** Opening Information shown block **

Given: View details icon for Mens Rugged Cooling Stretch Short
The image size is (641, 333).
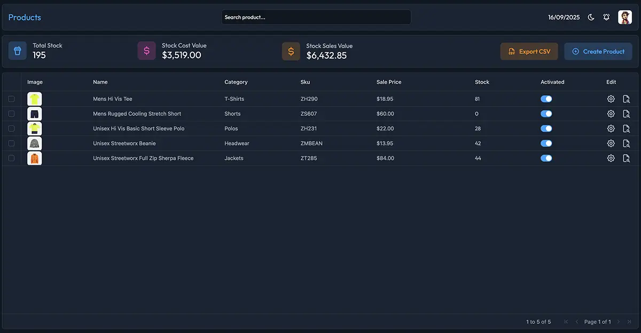Looking at the screenshot, I should 627,114.
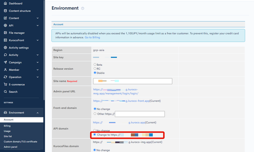This screenshot has height=152, width=254.
Task: Click the Dashboard home icon
Action: click(6, 3)

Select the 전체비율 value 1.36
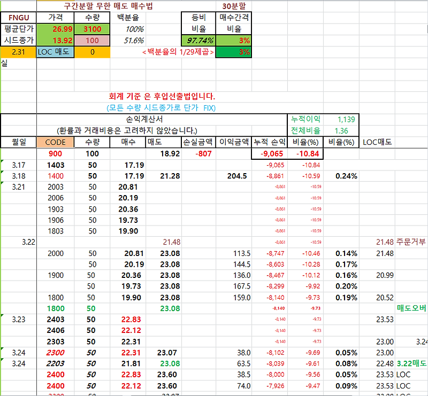tap(341, 130)
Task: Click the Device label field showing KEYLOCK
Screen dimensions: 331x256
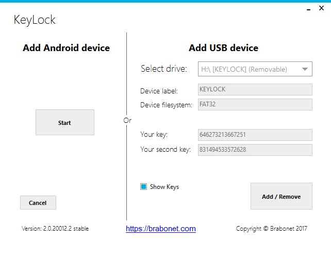Action: pyautogui.click(x=255, y=90)
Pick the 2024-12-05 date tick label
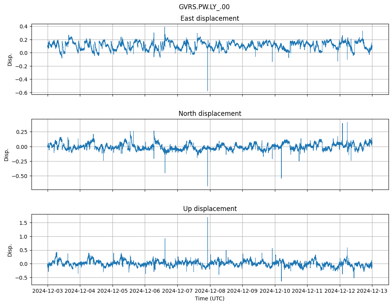 112,291
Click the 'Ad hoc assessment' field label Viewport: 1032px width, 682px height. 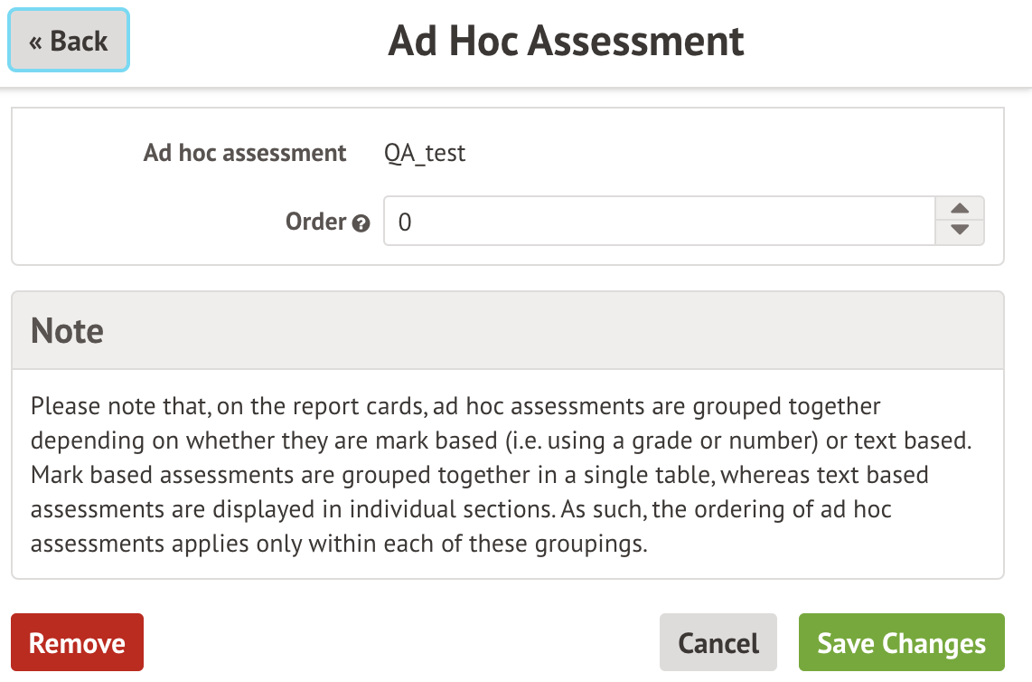(245, 153)
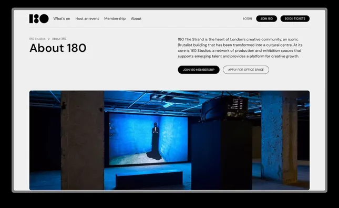The width and height of the screenshot is (339, 208).
Task: Click the large About 180 heading
Action: point(58,48)
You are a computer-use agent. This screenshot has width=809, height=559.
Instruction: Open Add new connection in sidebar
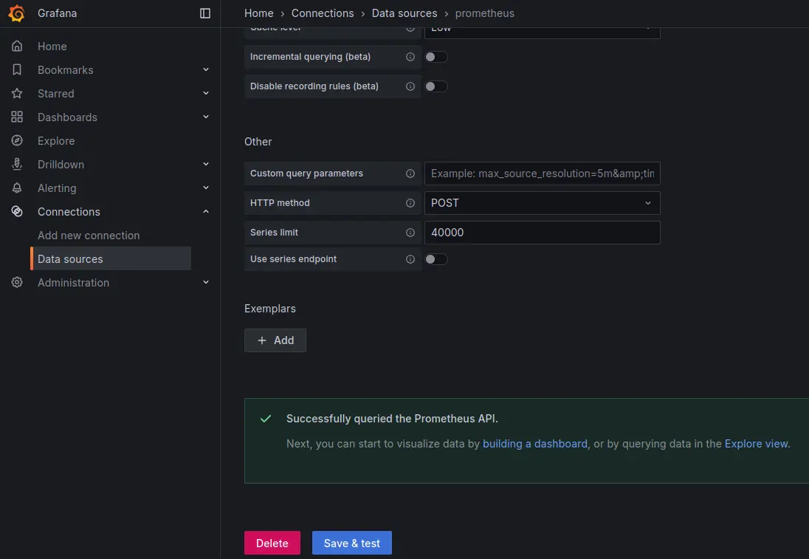(89, 235)
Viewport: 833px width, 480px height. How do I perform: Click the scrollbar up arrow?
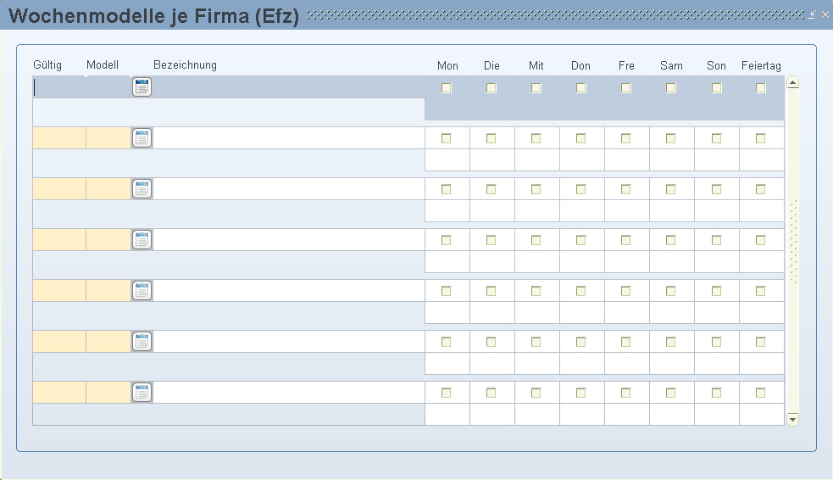click(792, 82)
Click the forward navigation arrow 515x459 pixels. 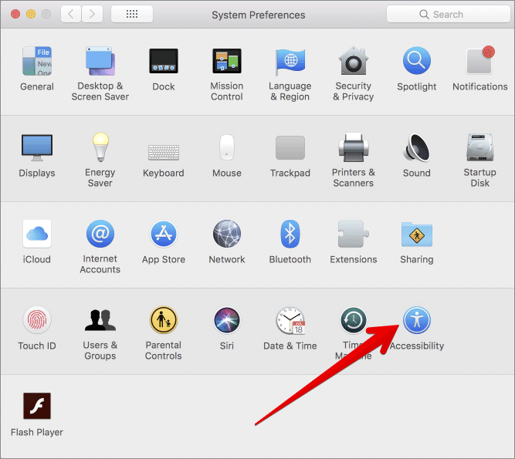click(x=93, y=14)
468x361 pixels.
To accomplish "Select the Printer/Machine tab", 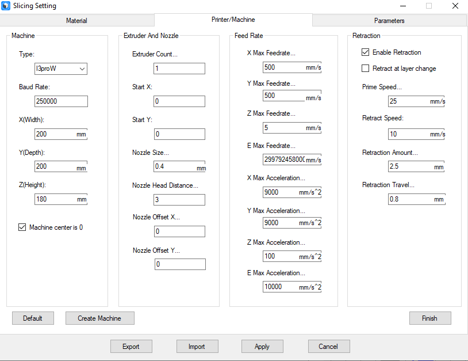I will pyautogui.click(x=233, y=20).
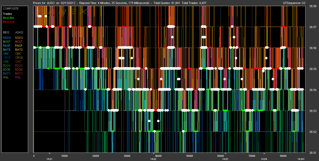Click the 14:01 time marker on axis
Screen dimensions: 319x161
tap(49, 159)
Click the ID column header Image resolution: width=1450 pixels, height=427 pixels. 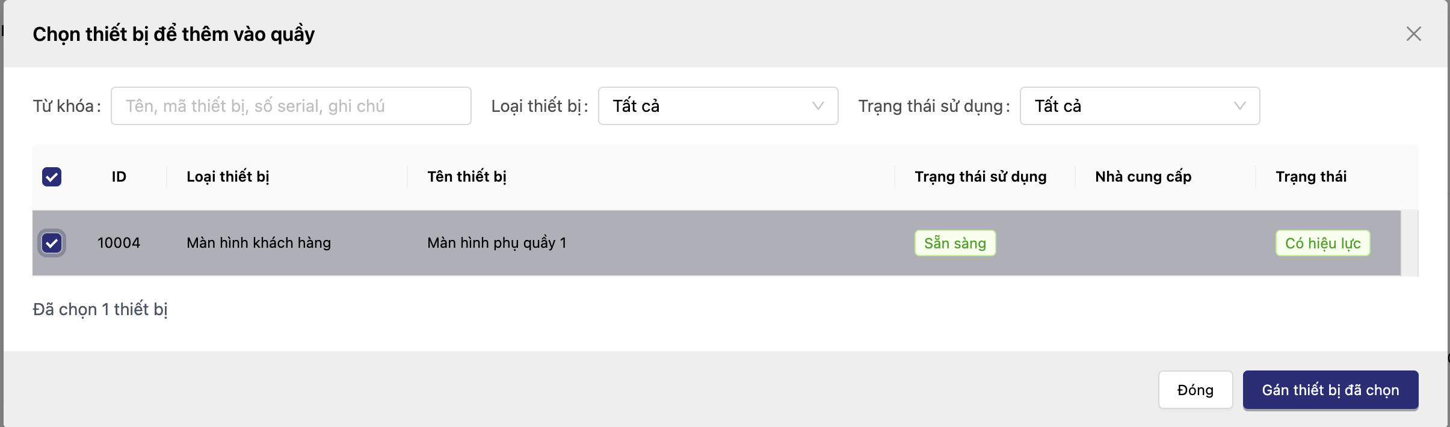(x=119, y=177)
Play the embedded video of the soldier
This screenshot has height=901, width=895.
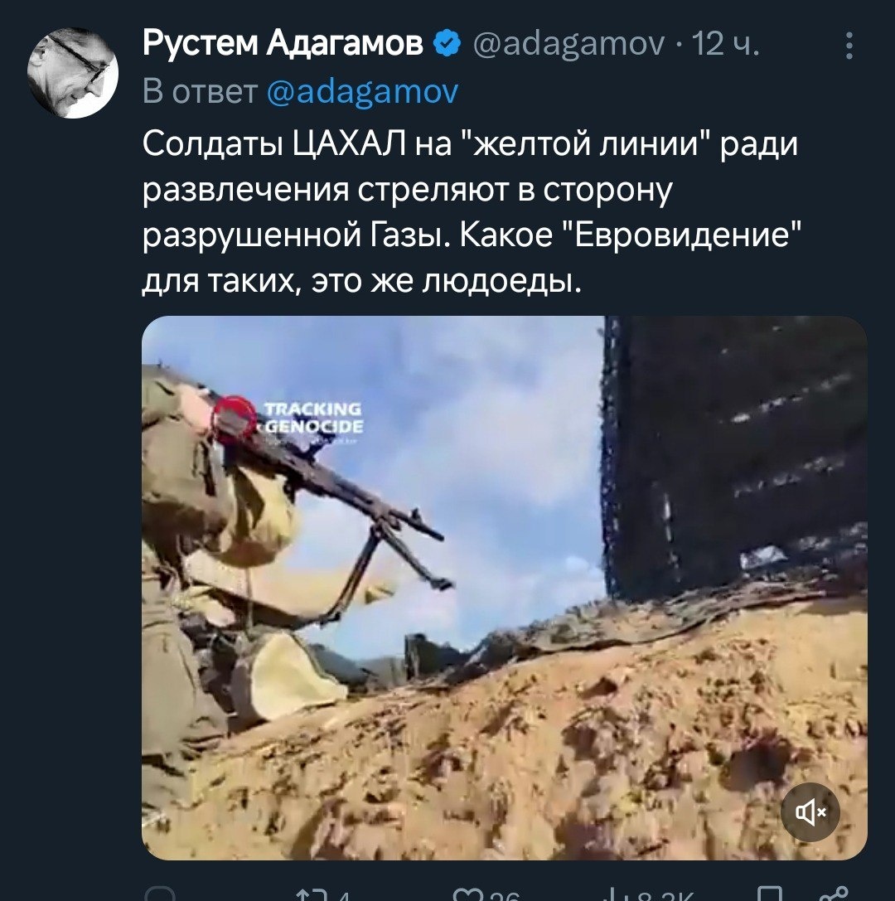click(x=505, y=587)
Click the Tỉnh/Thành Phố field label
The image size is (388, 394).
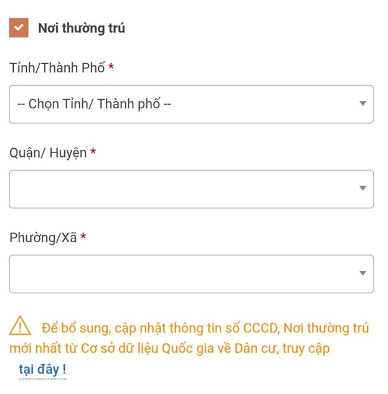click(57, 68)
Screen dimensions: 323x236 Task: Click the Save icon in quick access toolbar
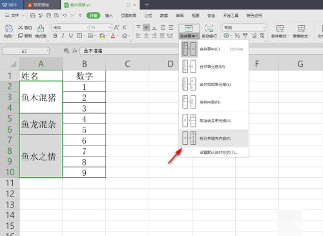(x=32, y=16)
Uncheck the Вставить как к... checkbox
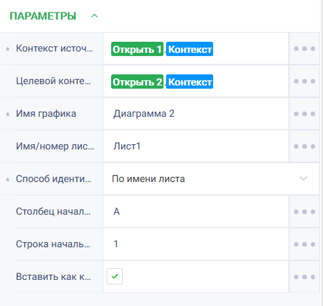 tap(114, 277)
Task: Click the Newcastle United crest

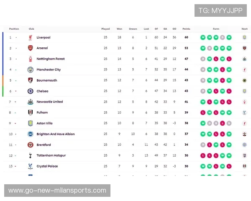Action: [x=30, y=102]
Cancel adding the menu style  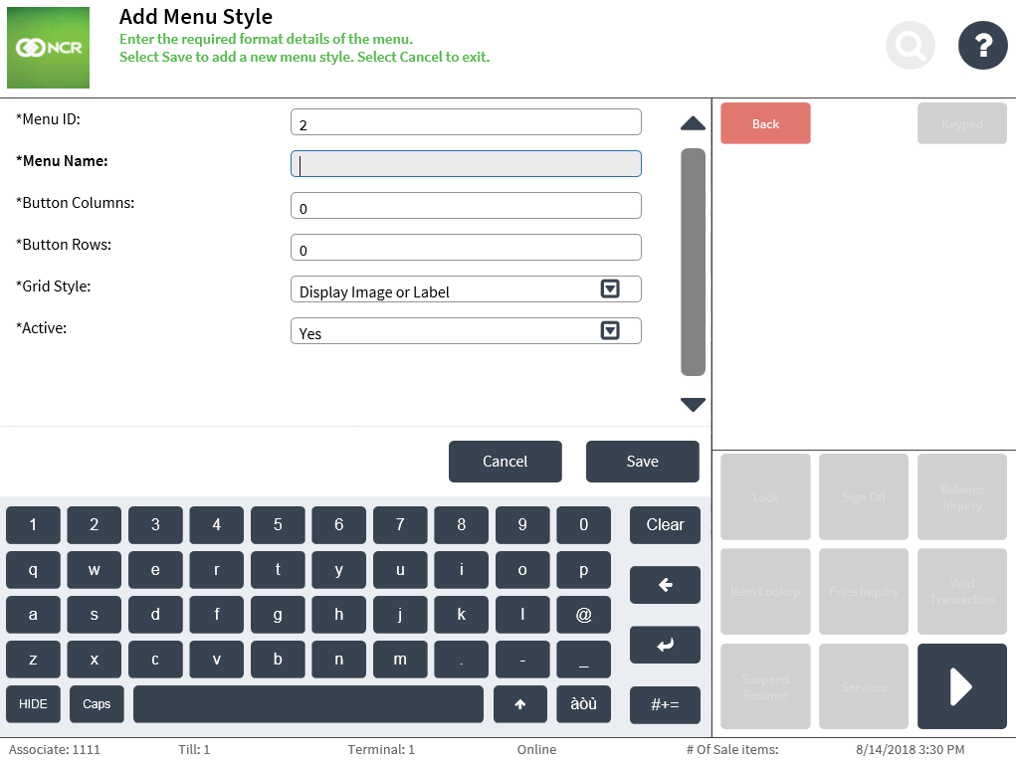pyautogui.click(x=505, y=462)
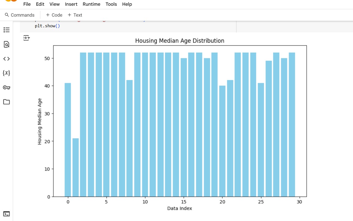The image size is (353, 221).
Task: Click the plt.show() code line
Action: pos(47,26)
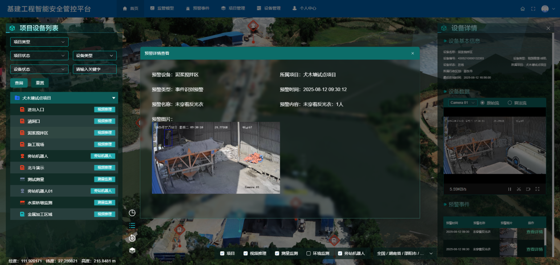This screenshot has width=560, height=265.
Task: Open the Camera 01 dropdown
Action: pyautogui.click(x=462, y=103)
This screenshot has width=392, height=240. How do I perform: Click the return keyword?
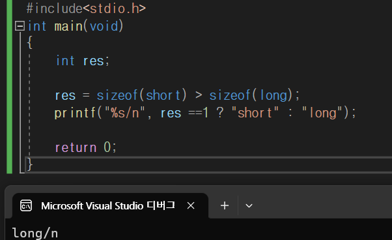click(x=76, y=147)
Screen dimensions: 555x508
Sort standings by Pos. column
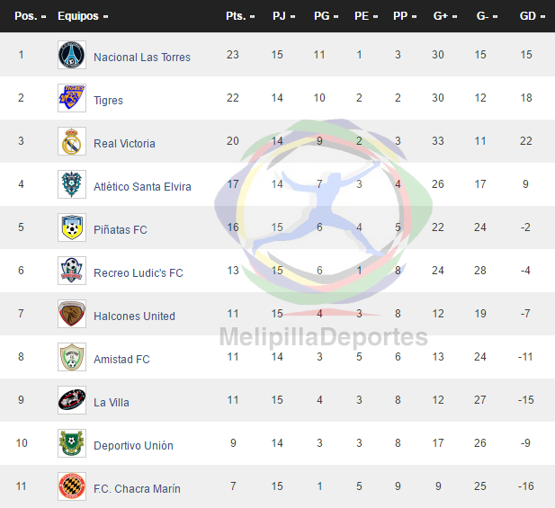[x=30, y=16]
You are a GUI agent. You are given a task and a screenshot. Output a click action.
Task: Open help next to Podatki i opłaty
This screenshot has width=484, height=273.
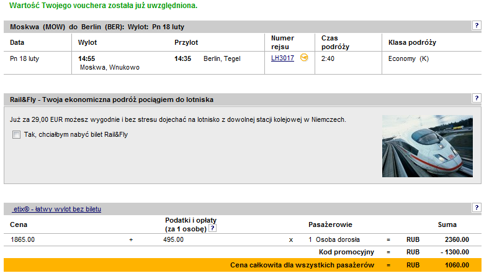click(x=212, y=228)
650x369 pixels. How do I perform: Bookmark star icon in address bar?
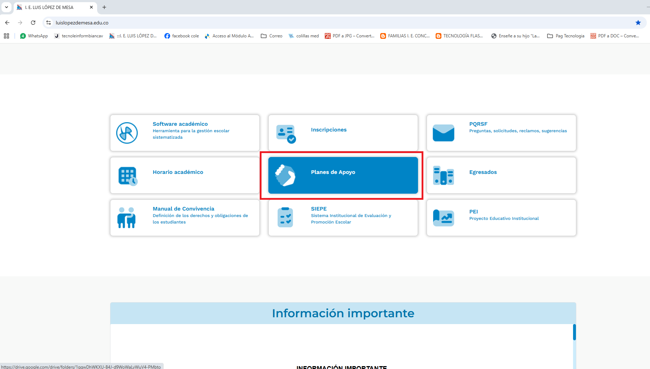click(x=638, y=23)
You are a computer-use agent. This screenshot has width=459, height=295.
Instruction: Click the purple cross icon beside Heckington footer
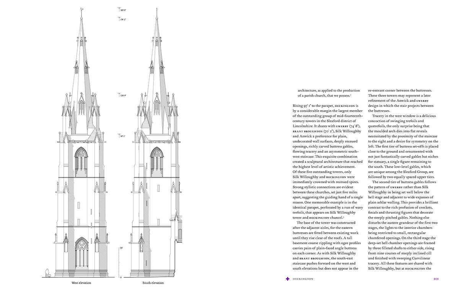pyautogui.click(x=287, y=279)
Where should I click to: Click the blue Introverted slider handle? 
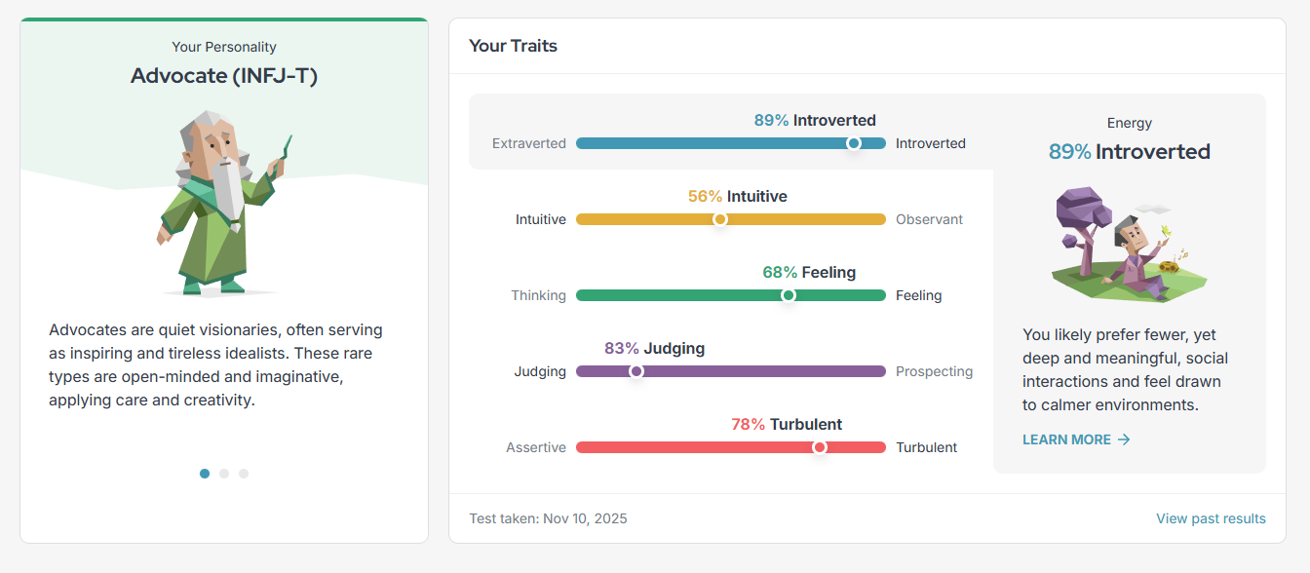(854, 143)
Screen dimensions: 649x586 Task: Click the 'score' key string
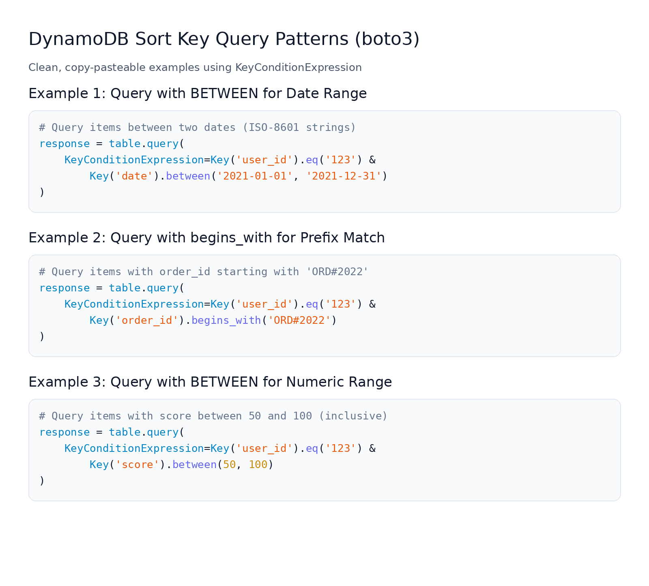(137, 465)
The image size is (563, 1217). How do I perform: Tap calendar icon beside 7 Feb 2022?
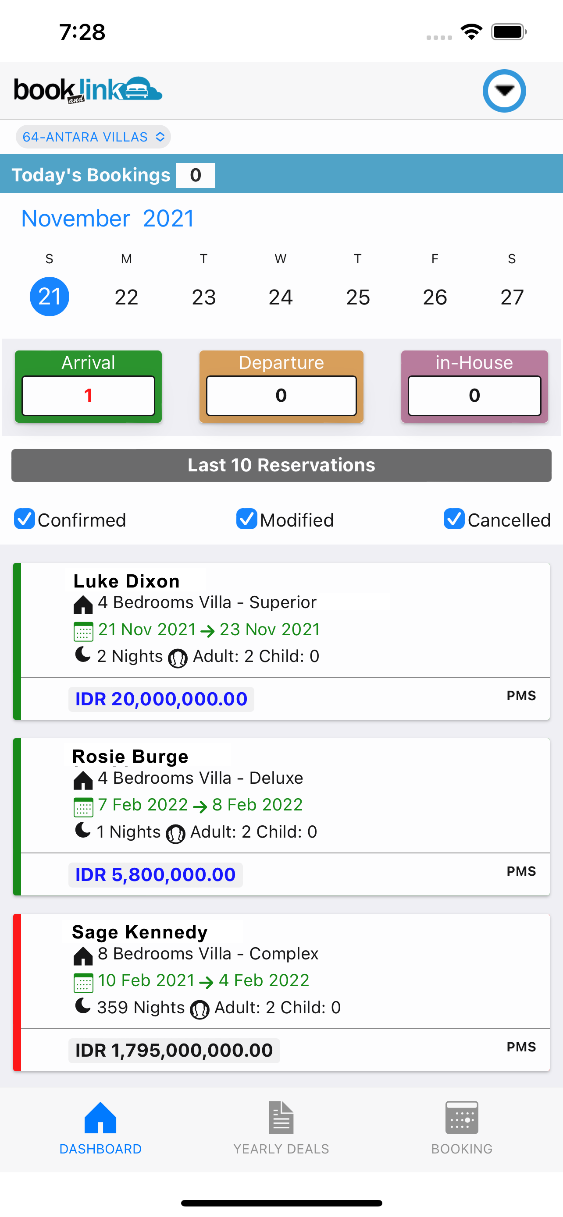[83, 807]
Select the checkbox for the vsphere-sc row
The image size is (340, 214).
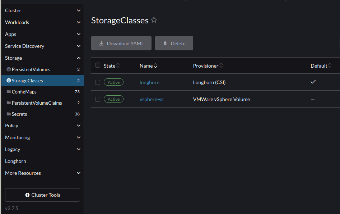[x=98, y=99]
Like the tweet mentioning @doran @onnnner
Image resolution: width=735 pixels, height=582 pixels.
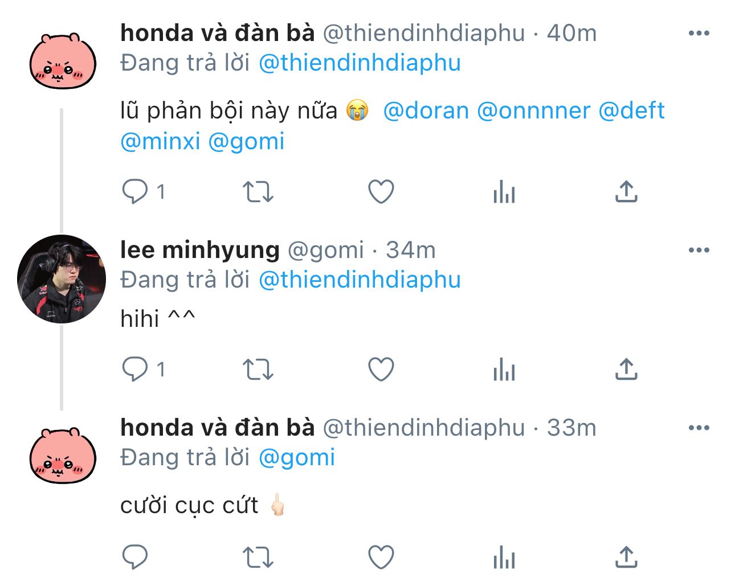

** Closing Information shown block **

» **Brief**
Starting at the first line of the records and stopping after the line with "Task: Click the Device", copy each line exactly; pictures stay out.

» **Reply to the exercise**
Given: View details icon for Mens Rugged Cooling Stretch Short
The image size is (641, 333).
Looking at the screenshot, I should 627,114.
This screenshot has height=152, width=254.
Task: Click the Dashboard home icon
Action: click(6, 3)

Select the 전체비율 value 1.36
tap(341, 130)
Task: Click the Device label field showing KEYLOCK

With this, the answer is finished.